Goal of the exercise
Word for word, please copy the listing below, with its pictures left out.

Data extract
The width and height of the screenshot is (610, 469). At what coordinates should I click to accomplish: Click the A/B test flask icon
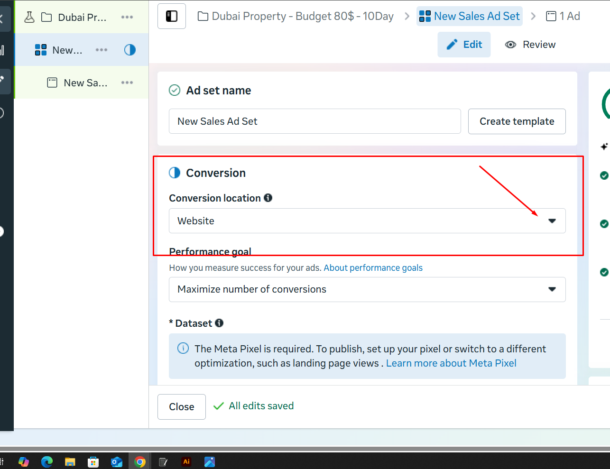[29, 18]
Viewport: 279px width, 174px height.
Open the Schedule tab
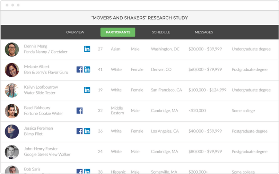coord(161,32)
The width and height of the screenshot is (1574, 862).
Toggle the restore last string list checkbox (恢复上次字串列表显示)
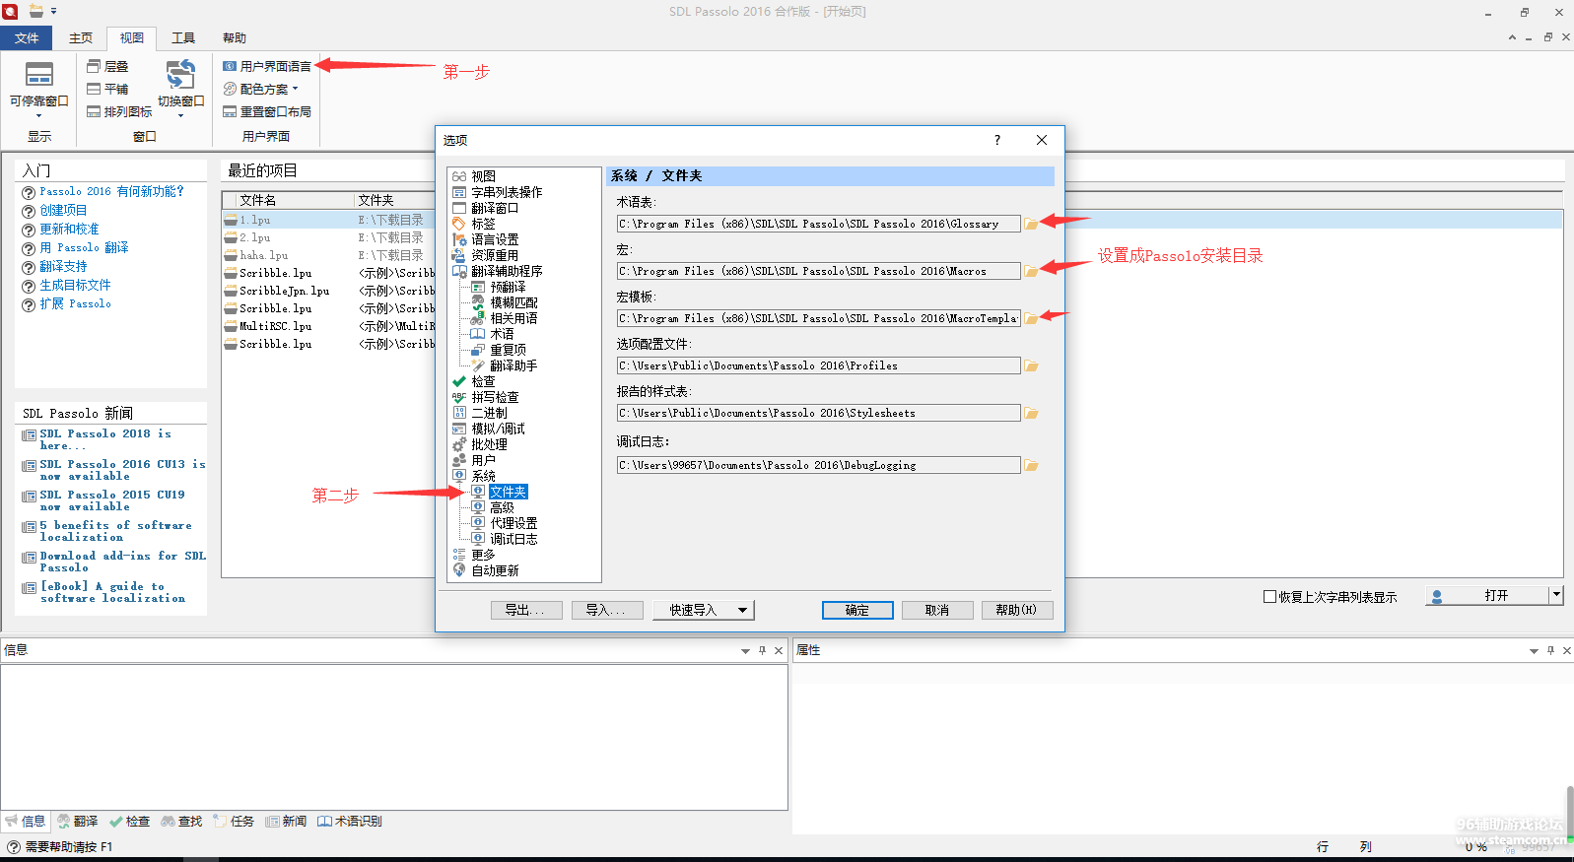pyautogui.click(x=1269, y=596)
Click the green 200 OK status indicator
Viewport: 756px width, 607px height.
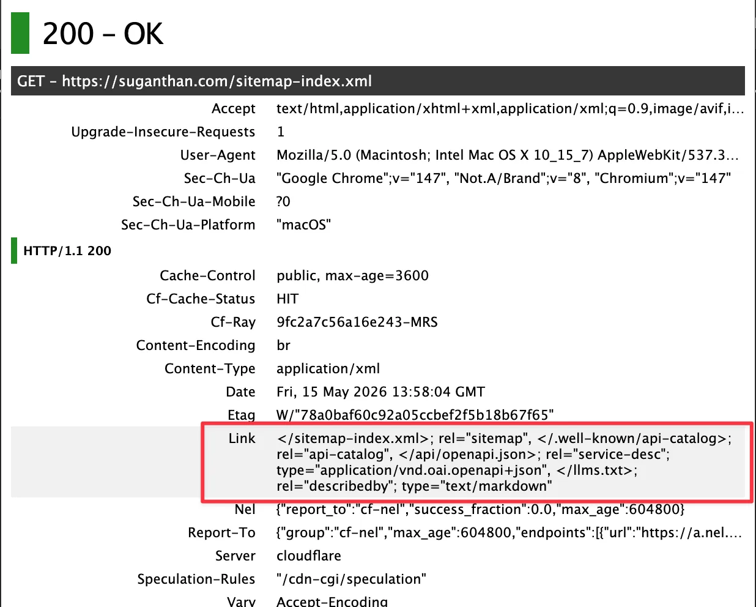click(x=20, y=33)
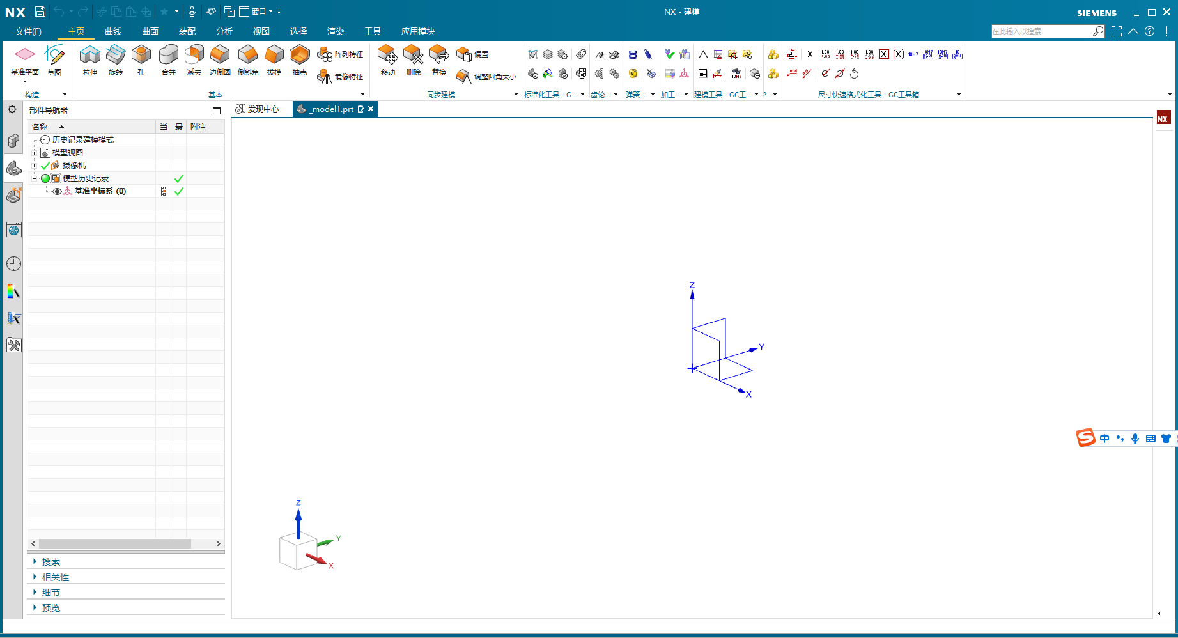Open the 文件(F) menu
Screen dimensions: 1178x638
tap(28, 31)
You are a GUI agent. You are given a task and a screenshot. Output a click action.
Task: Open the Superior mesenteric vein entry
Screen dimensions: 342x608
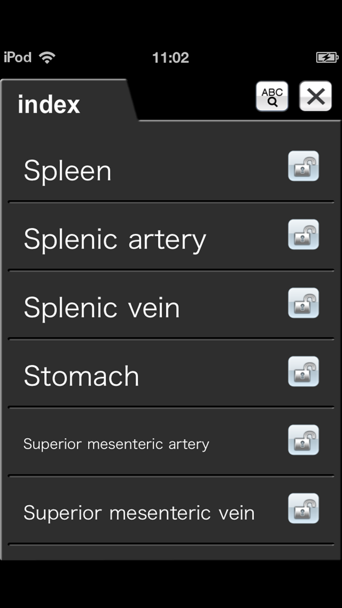coord(139,512)
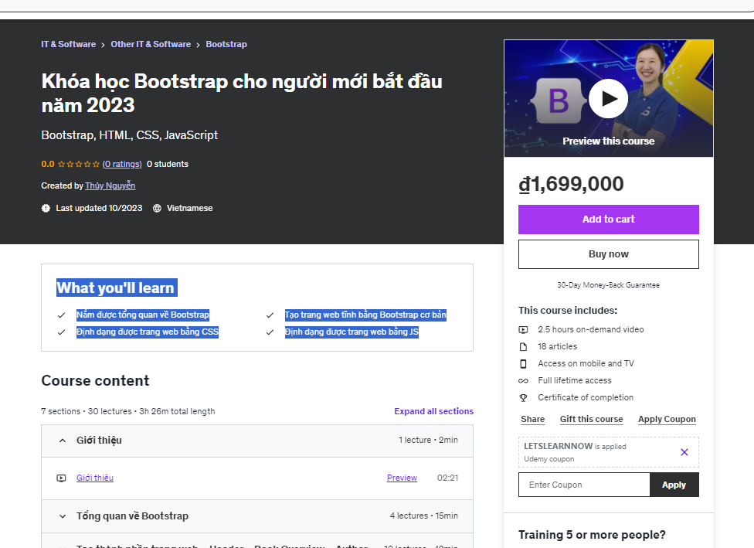Click the 0 ratings link
Viewport: 754px width, 548px height.
click(122, 164)
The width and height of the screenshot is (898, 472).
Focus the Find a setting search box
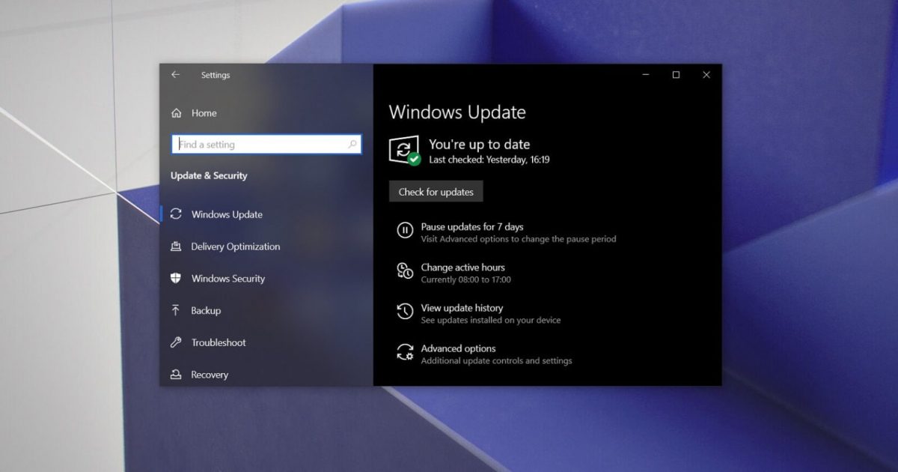point(262,145)
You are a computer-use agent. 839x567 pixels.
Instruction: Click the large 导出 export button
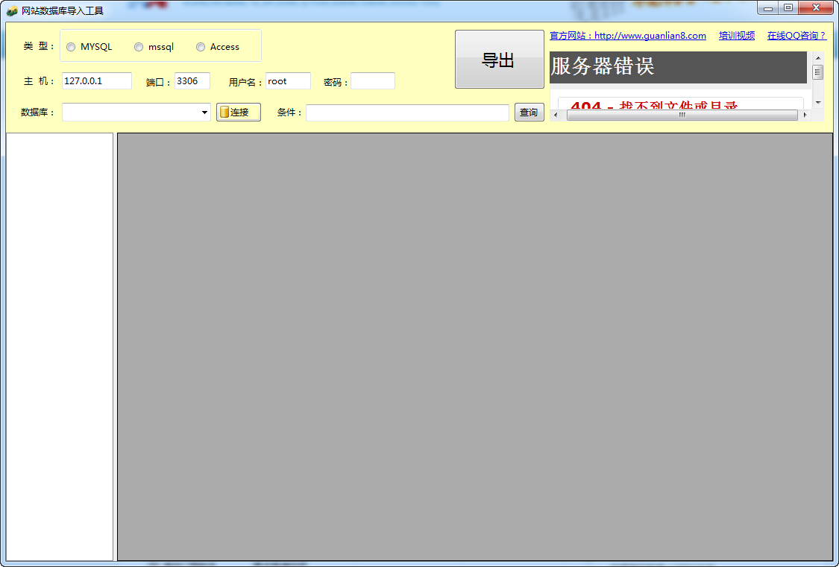coord(499,60)
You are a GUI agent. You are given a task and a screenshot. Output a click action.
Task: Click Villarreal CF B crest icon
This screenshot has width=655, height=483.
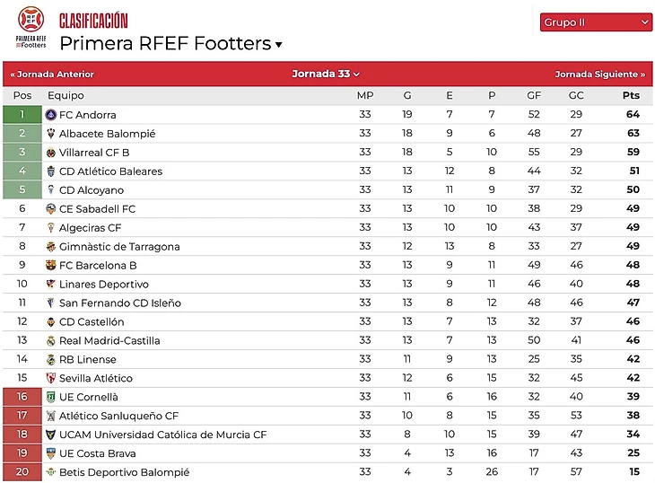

Completed task
The width and height of the screenshot is (610, 469). At what coordinates should I click to accomplish: Click the A/B test flask icon
[29, 18]
Viewport: 279px width, 174px height.
Open the Schedule tab
coord(161,32)
The width and height of the screenshot is (1574, 862).
Toggle the restore last string list checkbox (恢复上次字串列表显示)
pyautogui.click(x=1269, y=596)
Click the green 200 OK status indicator
Viewport: 756px width, 607px height.
click(x=20, y=33)
Open the 文件(F) menu
Screen dimensions: 1178x638
tap(28, 31)
You are a GUI agent. You are given a task and a screenshot. Output a click action.
Task: Open the Superior mesenteric vein entry
Screen dimensions: 342x608
coord(139,512)
Click the 0 ratings link
Viewport: 754px width, 548px height.
click(122, 164)
The width and height of the screenshot is (898, 472).
Focus the Find a setting search box
point(262,145)
You are a computer-use agent. 839x567 pixels.
Instruction: Click the large 导出 export button
coord(499,60)
You are a GUI agent. You are given a task and a screenshot. Output a click action.
Task: Click Villarreal CF B crest icon
This screenshot has width=655, height=483.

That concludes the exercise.